Летом в Турине тяжело — солнце с самого утра припечатывает улицы жаром, а после обеда их заливает душный смог. Зато вода здесь вкуснее, чем полная известняка Миланская, от которой чайник за неделю обрастает налетом толщиной в сантиметр. Конечно, далеко до горных родников, но все же…
Виола сидела у распахнутого окна, из сада пахло нагретой травой. Здание яслей было старым, с очень высокими потолками и толстыми стенами, которые оставались холодными даже в самую лютую жару. Поэтому и дети, и воспитатели старались скорее укрыться от солнца в темноватых коридорах с белыми отражениями окон в выглаженной до блеска плитке.
Шумная прогулка и обед остались позади, и теперь малыши спали. Виола читала книгу, слушая мерное сопение полутора десятка носов. В соседнем классе неспящие пятеро играли в тихие игры под присмотром Росанны. Неделя выдалась непростой, после смерти Лоренцо Виола никак не могла прийти в равновесие, а дети, ощущая ее уязвимость, капризничали больше обычного.
Маленькая Кристина, когда что-то делалось не по ее желанию, вставала перед Виолой и начинала выть на одной ноте. Причем безошибочно выбирала тональность, игнорировать которую никак не получалось. Виола терпела, сколько могла, а когда чувствовала, что начинает заводиться, звала помощницу и знаком просила отвлечь Кристину, забрать ее. Если малышку пробовала утихомирить сама Виола, та расходилась еще пуще, а с Росанной быстро успокаивалась. Виола пыталась копировать слова и интонацию помощницы, но даже это не помогало: Кристина чувствовала скрытый огонек раздражения и бунтовала. Виоле приходилось тщательно следить за собой, чтобы не вылить негатив на других детей.
После работы она поехала к центральной станции: нужно было обменяться посылками с Израилем через дальних знакомых, проездом заглянувших в Турин.
В коробке от матери лежала открытка с морским видом и логотипом израильской гостиницы, кунжутная халва для детей, тщательно обернутые в фольгу и целлофан баночки хумуса[1] и пакет с питами[2]. Свертки с «ношеной, но хорошей ведь!» одеждой — мама клала их всегда, хотя Виола просила ее этого не делать, не нагружать людей лишним довеском, не заставлять Виолу испытывать угрызения совести, отправляя очередную порцию старья в мусорный бак. В ответной передаче лежали сыры и колбасы, швейцарский шоколад, который, мама, конечно же, не съест, а положит под стекло в сервант, к другим таким же коробкам, неиспользуемым кофейникам с позолотой и шитым куколкам, которые всегда пахнут старым древесным лаком и, отчего-то, валидолом.
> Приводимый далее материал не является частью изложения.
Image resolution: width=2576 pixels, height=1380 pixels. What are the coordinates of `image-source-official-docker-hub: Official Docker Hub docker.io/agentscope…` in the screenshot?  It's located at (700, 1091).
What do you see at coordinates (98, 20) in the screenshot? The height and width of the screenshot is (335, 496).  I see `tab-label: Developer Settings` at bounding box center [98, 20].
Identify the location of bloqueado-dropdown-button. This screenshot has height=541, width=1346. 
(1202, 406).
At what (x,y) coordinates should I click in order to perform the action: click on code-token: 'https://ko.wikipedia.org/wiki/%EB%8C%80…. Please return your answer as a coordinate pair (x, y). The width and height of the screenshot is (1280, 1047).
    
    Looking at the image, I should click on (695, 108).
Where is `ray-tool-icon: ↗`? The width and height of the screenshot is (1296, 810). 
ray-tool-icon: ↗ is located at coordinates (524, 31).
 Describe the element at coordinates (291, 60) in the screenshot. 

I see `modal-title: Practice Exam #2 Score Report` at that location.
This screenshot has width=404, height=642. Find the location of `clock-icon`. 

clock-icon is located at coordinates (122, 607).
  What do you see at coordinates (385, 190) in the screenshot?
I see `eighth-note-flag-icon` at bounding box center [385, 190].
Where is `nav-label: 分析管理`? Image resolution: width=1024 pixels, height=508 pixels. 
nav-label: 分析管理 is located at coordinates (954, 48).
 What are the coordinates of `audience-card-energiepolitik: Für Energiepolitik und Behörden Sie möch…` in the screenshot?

Виола простила ее. На расстоянии это всегда дается проще. Бартерный обмен создавал выгодную обеим сторонам иллюзию. Порой они подолгу разговаривали по телефону, иногда Виола даже не могла вспомнить — о чем, но спалось ей после этих бесед спокойнее обычного.
Карина все еще жила у родителей, как и ее трое внебрачных детей, периодически впадала в тоску и апатию, теряла очередную работу и просто сидела дома, а мать с отцом всячески баловали младшенькую, боялись лишний раз потревожить ее покой. «Все равны, но некоторые равнее»[3]… Виола давно отчаялась понять, по какой схеме распределялась в ее семье родительская любовь. Старшая сестра, с которой Виола тоже держала связь, жаловалась, что теперь, за неимением средней, сама превратилась в подкидыша.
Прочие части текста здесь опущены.